• **Task brief**
Of all the lines in the entries below, give again exactly those starting at the line containing "Image resolution: width=1087" and ending at the line containing "Click the Include", both ends included, and no others.

[Stored data entries]
= Beginning of Section =

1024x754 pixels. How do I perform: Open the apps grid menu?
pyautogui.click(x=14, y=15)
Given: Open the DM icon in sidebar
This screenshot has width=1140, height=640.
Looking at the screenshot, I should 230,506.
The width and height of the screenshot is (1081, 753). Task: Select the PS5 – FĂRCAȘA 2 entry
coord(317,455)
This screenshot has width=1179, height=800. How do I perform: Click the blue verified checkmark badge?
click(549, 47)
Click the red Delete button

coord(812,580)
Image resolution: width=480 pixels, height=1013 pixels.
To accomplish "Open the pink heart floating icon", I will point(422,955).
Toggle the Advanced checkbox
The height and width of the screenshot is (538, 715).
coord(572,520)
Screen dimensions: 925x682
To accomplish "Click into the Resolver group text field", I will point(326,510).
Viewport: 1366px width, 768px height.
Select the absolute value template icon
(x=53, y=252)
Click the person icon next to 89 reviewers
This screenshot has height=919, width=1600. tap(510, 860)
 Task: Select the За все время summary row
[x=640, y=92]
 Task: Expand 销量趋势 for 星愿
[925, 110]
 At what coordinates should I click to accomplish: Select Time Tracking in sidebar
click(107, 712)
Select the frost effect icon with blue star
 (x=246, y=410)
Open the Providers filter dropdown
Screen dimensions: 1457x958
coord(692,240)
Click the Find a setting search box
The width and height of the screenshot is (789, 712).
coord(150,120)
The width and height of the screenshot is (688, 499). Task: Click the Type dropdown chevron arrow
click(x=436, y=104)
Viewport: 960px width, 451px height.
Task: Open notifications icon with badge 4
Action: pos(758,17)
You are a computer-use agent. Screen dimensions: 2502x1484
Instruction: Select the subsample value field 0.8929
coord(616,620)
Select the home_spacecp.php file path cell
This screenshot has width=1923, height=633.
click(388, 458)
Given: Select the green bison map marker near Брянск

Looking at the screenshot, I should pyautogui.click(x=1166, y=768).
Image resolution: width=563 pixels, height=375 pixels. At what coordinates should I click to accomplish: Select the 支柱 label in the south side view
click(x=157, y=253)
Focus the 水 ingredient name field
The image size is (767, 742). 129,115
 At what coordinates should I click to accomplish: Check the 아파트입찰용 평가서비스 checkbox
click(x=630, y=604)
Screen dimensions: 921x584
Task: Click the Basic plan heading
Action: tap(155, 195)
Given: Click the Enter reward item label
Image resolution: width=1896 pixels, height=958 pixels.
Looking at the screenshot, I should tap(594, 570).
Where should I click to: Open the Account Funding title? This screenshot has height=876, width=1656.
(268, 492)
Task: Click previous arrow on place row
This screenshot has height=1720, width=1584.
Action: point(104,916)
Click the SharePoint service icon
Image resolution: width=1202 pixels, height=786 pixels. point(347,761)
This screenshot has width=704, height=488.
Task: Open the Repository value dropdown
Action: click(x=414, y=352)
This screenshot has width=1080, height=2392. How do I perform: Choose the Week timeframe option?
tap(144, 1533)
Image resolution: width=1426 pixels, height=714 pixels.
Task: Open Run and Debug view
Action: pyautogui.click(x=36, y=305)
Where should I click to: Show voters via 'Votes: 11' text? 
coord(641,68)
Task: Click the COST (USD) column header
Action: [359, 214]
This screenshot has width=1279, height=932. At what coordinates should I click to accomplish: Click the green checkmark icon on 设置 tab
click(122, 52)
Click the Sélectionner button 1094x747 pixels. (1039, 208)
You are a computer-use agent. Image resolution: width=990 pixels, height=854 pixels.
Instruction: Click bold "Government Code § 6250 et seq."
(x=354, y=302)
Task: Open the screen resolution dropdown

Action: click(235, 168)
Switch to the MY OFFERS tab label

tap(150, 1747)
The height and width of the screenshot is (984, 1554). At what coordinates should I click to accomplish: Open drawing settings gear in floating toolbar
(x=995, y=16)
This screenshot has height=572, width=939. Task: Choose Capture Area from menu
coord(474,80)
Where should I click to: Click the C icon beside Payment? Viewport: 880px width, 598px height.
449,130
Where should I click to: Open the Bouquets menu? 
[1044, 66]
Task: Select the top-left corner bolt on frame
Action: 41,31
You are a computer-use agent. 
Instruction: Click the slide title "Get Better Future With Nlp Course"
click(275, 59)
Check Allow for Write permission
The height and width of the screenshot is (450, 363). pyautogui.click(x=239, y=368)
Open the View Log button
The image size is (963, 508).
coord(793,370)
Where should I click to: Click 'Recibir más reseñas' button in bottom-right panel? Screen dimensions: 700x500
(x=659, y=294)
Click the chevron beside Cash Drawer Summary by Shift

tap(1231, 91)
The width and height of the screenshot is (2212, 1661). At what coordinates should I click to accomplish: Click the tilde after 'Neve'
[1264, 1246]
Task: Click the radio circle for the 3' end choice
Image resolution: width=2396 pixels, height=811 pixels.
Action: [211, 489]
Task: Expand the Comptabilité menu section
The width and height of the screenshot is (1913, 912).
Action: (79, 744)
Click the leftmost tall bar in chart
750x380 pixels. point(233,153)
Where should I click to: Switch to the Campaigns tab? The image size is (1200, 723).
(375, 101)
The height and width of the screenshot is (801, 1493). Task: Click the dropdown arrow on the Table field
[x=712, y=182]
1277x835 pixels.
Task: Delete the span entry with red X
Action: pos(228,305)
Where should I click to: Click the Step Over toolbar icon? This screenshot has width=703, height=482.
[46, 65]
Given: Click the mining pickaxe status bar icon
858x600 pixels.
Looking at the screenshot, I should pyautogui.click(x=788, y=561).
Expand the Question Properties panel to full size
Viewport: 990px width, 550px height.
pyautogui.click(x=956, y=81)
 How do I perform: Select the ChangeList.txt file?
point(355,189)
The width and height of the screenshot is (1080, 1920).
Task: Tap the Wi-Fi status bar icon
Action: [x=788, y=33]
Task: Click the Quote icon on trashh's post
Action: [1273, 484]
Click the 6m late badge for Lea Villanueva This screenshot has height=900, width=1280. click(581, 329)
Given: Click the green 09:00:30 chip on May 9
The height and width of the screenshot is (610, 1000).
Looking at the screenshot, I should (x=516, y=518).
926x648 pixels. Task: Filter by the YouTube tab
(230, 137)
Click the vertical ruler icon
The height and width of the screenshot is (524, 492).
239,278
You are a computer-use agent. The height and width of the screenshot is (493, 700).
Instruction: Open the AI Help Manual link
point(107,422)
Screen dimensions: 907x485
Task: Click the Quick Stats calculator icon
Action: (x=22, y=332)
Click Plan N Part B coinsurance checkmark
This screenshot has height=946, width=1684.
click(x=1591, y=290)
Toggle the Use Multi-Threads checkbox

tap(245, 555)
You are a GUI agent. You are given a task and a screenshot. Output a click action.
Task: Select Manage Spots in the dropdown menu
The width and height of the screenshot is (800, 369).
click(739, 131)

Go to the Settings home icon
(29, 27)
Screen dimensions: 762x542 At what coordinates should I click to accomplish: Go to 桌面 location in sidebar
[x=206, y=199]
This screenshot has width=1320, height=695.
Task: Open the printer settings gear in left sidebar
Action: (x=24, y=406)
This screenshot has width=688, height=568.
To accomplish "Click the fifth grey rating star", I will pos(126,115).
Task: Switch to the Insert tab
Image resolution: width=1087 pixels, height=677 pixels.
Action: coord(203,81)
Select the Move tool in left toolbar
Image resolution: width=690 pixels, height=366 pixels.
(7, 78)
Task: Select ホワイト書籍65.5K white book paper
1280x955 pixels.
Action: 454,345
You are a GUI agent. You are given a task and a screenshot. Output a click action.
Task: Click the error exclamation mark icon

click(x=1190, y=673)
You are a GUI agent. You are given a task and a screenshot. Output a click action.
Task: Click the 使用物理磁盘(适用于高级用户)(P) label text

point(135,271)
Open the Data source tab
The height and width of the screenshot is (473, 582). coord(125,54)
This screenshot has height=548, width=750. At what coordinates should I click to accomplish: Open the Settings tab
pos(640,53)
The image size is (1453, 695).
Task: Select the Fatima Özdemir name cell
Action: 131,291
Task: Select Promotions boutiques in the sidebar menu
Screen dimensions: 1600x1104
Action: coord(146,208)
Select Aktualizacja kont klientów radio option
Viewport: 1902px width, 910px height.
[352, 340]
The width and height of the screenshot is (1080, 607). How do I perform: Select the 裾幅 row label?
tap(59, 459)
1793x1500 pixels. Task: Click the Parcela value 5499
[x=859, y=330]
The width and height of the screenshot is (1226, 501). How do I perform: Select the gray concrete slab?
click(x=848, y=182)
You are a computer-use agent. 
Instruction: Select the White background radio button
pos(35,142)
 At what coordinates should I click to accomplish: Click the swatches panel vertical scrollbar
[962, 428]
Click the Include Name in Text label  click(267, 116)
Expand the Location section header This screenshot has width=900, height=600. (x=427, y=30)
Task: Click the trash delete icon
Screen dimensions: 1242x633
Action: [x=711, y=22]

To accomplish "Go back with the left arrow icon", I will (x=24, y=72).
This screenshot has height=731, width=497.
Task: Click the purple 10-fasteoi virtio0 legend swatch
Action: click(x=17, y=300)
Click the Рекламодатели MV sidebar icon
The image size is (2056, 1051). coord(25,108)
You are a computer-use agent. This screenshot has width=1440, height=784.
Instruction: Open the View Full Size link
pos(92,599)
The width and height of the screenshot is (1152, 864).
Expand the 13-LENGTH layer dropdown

= End of Section =

• **Answer for the task**
Image resolution: width=1087 pixels, height=677 pixels.
Action: coord(203,81)
Select the Move tool in left toolbar
Image resolution: width=690 pixels, height=366 pixels.
(7, 78)
Task: Select ホワイト書籍65.5K white book paper
1280x955 pixels.
Action: 454,345
You are a GUI agent. You are given a task and a screenshot. Output a click action.
Task: Click the error exclamation mark icon

click(x=1190, y=673)
You are a GUI agent. You are given a task and a screenshot. Output a click action.
Task: Click the 使用物理磁盘(适用于高级用户)(P) label text

point(135,271)
Open the Data source tab
The height and width of the screenshot is (473, 582). coord(125,54)
This screenshot has height=548, width=750. At what coordinates should I click to accomplish: Open the Settings tab
pos(640,53)
The image size is (1453, 695).
Task: Select the Fatima Özdemir name cell
Action: 131,291
Task: Select Promotions boutiques in the sidebar menu
Screen dimensions: 1600x1104
Action: coord(146,208)
Select Aktualizacja kont klientów radio option
Viewport: 1902px width, 910px height.
[352, 340]
The width and height of the screenshot is (1080, 607). How do I perform: Select the 裾幅 row label?
tap(59, 459)
1793x1500 pixels. Task: Click the Parcela value 5499
[x=859, y=330]
The width and height of the screenshot is (1226, 501). How do I perform: Select the gray concrete slab?
click(x=848, y=182)
You are a computer-use agent. 
Instruction: Select the White background radio button
pos(35,142)
 At what coordinates should I click to accomplish: Click the swatches panel vertical scrollbar
[962, 428]
Click the Include Name in Text label  click(267, 116)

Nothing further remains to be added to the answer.